WORK INSTRUCTION. Would you retype, word for word, only the lines from the one holding "The height and width of the screenshot is (440, 911)." through the final line of the entries below, without the pictures?

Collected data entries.
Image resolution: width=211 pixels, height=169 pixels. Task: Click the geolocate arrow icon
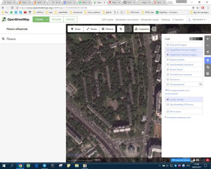tap(208, 52)
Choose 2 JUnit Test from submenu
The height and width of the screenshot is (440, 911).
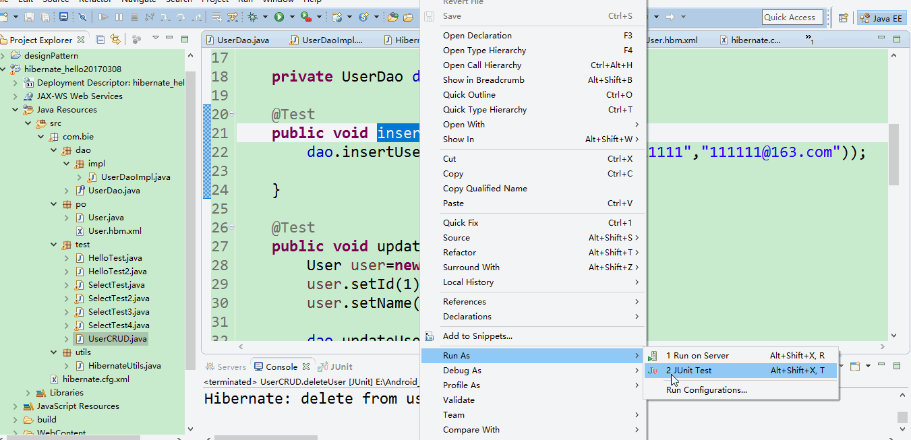click(x=688, y=371)
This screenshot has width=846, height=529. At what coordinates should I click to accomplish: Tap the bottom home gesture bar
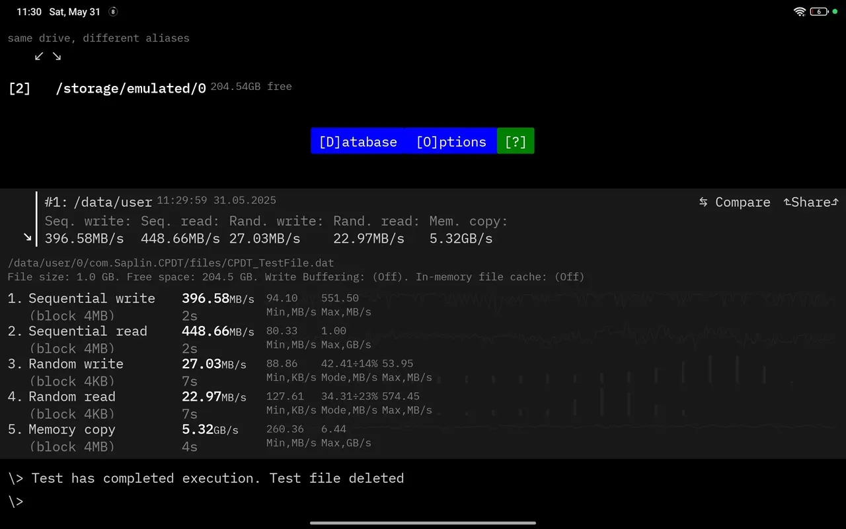coord(423,522)
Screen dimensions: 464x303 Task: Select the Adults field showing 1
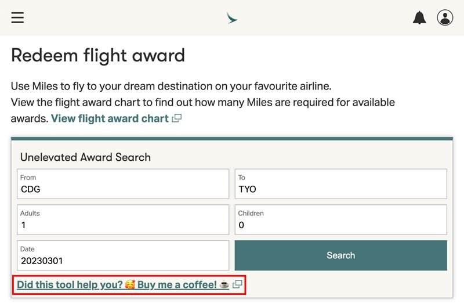123,219
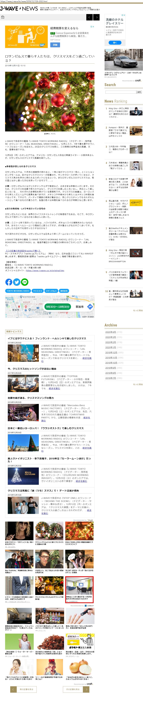Screen dimensions: 143x719
Task: Click the blue directions arrow on map ad
Action: pyautogui.click(x=90, y=307)
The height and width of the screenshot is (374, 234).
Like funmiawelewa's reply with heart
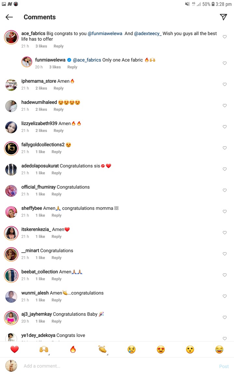[225, 63]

TASK RESULT.
The height and width of the screenshot is (440, 911).
click(x=688, y=371)
This screenshot has width=846, height=529. At what coordinates should I click to accomplish: Tap the bottom home gesture bar
coord(423,522)
Screen dimensions: 464x303 Task: Select the Adults field showing 1
123,219
Screen dimensions: 143x719
Task: Click the blue directions arrow on map ad
Action: pyautogui.click(x=90, y=307)
The height and width of the screenshot is (374, 234).
Like funmiawelewa's reply with heart
[225, 63]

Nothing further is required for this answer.